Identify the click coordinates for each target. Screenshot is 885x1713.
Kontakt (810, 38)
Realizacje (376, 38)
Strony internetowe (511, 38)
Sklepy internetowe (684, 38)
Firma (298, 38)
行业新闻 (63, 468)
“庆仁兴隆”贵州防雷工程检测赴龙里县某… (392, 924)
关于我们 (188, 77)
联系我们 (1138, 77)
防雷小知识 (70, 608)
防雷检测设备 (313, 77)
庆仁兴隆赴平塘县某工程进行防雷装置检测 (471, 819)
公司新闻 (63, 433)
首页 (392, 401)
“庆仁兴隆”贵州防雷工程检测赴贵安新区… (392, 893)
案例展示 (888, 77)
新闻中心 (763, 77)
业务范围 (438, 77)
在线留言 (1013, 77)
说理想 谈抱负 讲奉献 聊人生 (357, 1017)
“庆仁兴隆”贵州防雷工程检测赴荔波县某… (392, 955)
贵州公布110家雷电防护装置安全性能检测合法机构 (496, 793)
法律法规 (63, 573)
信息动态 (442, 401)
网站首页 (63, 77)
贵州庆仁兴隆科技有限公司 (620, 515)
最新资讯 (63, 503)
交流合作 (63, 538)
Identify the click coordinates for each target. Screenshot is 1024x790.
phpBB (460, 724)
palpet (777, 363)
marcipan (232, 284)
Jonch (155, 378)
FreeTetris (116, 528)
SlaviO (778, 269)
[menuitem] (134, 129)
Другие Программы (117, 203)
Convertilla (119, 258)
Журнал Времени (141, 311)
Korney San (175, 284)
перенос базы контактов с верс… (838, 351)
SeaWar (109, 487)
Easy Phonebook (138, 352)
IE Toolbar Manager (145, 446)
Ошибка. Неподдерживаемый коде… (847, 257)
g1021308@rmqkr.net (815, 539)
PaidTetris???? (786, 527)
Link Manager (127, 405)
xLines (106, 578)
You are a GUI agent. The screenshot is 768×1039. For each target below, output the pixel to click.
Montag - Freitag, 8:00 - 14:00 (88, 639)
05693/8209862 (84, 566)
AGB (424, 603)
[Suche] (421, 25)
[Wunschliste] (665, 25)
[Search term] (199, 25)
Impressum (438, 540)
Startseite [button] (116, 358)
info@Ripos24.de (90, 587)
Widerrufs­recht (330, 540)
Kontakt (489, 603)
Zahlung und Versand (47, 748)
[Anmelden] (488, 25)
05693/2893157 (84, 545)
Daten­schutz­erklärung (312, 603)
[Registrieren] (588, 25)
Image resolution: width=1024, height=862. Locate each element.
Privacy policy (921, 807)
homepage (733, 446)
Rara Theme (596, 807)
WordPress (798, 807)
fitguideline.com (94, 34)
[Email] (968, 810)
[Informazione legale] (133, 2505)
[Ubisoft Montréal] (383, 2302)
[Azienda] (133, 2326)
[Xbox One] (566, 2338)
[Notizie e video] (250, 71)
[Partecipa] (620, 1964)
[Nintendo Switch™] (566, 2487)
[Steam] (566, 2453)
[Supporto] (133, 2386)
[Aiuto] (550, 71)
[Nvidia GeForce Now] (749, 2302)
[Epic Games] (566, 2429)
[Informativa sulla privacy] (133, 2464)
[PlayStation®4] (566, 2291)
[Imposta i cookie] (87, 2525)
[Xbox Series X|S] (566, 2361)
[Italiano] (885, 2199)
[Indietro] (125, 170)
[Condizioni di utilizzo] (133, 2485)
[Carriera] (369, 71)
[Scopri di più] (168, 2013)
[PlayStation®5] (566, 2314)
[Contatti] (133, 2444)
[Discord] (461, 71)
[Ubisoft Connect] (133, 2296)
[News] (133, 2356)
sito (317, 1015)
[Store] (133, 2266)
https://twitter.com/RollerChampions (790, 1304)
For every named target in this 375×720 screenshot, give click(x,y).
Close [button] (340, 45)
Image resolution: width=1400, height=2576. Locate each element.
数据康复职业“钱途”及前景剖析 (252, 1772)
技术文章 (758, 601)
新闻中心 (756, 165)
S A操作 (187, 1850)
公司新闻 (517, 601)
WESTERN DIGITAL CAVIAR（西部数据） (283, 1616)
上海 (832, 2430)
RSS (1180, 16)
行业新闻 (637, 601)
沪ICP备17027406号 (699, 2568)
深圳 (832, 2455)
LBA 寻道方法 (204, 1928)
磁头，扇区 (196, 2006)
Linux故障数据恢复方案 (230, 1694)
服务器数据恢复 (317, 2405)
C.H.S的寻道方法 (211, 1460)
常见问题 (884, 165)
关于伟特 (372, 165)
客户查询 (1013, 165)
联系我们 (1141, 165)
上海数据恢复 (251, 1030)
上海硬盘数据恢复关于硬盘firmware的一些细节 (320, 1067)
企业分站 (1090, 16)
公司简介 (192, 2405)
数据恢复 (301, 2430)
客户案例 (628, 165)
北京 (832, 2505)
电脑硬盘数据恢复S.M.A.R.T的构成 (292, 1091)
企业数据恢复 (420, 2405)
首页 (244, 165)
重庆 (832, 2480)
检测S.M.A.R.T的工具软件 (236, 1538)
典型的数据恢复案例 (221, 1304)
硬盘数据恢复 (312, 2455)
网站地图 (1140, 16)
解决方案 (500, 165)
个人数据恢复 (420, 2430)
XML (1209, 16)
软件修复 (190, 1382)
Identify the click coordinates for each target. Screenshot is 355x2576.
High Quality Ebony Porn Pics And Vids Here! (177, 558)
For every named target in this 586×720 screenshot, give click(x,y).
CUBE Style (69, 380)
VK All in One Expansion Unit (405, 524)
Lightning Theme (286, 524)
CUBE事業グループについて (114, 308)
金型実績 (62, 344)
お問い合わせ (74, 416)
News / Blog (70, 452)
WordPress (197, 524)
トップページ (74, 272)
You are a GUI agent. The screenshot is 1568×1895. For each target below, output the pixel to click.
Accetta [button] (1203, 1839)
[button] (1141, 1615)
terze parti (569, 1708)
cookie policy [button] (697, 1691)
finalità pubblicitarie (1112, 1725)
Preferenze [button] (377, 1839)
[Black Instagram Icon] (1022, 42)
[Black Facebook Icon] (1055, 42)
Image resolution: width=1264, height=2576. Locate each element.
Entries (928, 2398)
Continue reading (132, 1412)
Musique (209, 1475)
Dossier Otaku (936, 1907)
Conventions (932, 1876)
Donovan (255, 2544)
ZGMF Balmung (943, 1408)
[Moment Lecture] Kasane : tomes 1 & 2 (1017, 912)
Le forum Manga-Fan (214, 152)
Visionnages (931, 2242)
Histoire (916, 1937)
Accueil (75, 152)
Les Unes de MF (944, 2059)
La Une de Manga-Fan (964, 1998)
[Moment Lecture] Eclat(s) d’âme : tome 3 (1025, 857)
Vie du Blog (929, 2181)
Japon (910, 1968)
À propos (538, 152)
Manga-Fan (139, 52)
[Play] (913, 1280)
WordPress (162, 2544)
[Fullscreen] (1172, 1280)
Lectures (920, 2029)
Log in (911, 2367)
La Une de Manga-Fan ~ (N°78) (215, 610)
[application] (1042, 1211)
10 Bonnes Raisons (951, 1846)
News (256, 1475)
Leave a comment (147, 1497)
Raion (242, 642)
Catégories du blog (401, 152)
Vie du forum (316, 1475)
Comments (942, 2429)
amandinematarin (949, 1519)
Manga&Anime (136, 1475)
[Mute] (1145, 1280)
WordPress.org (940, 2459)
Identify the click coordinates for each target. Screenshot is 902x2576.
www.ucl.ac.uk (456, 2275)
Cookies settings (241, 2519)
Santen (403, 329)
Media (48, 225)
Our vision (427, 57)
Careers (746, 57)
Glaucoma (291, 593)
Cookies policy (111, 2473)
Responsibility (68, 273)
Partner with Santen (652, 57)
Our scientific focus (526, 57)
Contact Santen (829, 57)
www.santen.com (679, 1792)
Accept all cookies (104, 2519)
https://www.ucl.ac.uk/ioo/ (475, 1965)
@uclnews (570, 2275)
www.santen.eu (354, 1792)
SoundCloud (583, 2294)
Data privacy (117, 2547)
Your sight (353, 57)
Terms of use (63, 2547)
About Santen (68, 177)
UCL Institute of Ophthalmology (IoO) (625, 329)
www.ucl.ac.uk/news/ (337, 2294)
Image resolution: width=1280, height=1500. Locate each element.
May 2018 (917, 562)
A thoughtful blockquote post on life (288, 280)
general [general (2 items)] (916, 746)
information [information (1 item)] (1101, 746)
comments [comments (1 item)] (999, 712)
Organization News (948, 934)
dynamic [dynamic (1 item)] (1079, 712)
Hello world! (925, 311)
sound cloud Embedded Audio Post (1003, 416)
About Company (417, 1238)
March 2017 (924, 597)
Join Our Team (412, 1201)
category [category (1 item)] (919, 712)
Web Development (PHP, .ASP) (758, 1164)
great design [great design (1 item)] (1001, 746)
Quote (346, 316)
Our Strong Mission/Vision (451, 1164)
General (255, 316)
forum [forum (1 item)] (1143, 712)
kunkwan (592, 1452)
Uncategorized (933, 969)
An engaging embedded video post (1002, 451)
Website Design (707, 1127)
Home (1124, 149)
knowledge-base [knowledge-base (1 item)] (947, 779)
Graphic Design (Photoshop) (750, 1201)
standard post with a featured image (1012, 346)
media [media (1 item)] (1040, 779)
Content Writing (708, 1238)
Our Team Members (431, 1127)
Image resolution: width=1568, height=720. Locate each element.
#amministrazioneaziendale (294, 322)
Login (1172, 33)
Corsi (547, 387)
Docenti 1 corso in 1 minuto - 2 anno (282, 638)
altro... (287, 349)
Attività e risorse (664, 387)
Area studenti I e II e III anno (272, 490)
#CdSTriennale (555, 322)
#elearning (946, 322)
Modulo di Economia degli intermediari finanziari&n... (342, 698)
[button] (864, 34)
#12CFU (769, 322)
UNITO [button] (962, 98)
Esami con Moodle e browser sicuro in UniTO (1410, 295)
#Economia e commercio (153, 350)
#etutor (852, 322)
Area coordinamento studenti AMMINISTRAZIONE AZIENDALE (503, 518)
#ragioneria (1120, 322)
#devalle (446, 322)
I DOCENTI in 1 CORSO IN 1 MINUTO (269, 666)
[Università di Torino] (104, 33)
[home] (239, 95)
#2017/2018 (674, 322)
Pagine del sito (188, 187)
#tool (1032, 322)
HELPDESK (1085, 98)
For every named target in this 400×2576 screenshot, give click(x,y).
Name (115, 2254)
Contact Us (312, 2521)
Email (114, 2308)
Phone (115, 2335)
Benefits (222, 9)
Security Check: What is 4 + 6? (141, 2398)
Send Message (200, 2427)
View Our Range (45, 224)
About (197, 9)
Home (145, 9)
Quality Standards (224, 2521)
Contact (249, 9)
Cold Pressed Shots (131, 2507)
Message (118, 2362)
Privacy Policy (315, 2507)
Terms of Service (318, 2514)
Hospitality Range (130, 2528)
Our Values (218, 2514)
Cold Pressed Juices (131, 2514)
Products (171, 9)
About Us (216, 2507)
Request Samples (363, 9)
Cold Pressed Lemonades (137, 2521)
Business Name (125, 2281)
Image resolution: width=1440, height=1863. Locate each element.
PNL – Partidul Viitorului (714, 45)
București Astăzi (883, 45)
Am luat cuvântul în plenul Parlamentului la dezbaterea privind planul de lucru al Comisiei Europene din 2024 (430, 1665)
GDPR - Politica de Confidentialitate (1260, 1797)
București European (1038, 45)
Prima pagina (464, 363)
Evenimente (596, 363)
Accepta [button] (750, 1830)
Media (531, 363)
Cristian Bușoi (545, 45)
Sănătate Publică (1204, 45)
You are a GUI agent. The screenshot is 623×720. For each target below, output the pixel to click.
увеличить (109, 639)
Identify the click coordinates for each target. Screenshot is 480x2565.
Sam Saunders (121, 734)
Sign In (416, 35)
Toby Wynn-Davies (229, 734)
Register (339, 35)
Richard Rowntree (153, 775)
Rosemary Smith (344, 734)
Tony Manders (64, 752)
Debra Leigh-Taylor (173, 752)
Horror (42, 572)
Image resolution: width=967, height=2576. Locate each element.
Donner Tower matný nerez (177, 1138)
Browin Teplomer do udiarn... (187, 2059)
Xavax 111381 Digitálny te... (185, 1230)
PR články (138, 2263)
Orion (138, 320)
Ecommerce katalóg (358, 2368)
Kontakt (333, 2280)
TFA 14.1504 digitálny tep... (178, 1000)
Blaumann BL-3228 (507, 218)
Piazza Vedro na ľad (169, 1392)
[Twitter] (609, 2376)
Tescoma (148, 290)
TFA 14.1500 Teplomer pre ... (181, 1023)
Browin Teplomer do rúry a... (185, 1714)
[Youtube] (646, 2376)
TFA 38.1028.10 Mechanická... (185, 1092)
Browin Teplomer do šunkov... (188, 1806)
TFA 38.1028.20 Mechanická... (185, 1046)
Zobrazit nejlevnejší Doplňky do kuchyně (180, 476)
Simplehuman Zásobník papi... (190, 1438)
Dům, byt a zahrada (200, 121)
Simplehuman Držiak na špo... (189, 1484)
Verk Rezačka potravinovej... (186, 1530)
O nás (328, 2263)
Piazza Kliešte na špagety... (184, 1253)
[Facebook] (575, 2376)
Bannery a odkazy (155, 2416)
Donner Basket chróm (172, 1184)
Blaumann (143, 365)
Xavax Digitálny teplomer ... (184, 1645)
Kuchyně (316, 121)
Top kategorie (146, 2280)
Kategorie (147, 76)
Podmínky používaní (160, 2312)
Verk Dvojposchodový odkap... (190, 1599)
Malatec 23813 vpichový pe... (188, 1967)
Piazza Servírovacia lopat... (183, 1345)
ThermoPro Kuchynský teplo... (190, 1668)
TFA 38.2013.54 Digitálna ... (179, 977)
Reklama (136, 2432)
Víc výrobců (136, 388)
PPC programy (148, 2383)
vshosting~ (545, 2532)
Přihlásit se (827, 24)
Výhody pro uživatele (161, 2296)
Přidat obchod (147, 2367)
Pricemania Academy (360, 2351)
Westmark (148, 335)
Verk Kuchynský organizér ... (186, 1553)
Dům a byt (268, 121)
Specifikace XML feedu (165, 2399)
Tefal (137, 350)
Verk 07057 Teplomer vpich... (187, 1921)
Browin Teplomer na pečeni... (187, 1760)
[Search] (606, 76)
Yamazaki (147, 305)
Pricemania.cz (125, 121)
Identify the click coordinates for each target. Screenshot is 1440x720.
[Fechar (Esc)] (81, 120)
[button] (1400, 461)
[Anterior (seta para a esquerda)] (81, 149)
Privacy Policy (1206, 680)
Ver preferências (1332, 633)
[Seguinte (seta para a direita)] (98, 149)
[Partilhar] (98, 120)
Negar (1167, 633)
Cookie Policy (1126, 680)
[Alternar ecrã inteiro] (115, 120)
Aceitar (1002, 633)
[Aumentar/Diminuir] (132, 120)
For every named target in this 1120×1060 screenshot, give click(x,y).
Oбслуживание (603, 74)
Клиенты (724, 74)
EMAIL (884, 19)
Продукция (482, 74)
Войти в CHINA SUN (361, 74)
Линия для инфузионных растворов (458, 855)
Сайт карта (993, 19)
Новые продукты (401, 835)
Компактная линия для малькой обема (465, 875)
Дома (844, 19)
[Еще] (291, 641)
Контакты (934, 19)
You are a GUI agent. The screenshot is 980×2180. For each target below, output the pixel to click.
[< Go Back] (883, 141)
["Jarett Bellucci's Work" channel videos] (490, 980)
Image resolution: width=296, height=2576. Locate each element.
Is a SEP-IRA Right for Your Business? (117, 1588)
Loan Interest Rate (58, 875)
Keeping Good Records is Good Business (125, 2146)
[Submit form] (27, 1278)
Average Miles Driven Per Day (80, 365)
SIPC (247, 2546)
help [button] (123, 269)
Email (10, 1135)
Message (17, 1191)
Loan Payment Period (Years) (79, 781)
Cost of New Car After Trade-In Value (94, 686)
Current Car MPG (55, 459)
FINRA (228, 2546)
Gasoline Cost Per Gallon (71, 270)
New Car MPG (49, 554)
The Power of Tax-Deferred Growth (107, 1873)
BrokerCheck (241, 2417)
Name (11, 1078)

━━━━━━━━━━

## PROMPT
Rewrite the records between the lines holding "About Company (417, 1238)" and "#etutor (852, 322)", inclusive, replacing "item" with "entry" and leaving everything else unchanged. Give only those lines.

## SOLUTION
About Company (417, 1238)
March 2017 (924, 597)
Join Our Team (412, 1201)
category [category (1 entry)] (919, 712)
Web Development (PHP, .ASP) (758, 1164)
great design [great design (1 entry)] (1001, 746)
Quote (346, 316)
Our Strong Mission/Vision (451, 1164)
General (255, 316)
forum [forum (1 entry)] (1143, 712)
kunkwan (592, 1452)
Uncategorized (933, 969)
An engaging embedded video post (1002, 451)
Website Design (707, 1127)
Home (1124, 149)
knowledge-base [knowledge-base (1 entry)] (947, 779)
Graphic Design (Photoshop) (750, 1201)
standard post with a featured image (1012, 346)
media [media (1 entry)] (1040, 779)
Content Writing (708, 1238)
Our Team Members (431, 1127)
Image resolution: width=1568, height=720. Locate each element.
#amministrazioneaziendale (294, 322)
Login (1172, 33)
Corsi (547, 387)
Docenti 1 corso in 1 minuto - 2 anno (282, 638)
altro... (287, 349)
Attività e risorse (664, 387)
Area studenti I e II e III anno (272, 490)
#CdSTriennale (555, 322)
#elearning (946, 322)
Modulo di Economia degli intermediari finanziari&n... (342, 698)
[button] (864, 34)
#12CFU (769, 322)
UNITO [button] (962, 98)
Esami con Moodle e browser sicuro in UniTO (1410, 295)
#Economia e commercio (153, 350)
#etutor (852, 322)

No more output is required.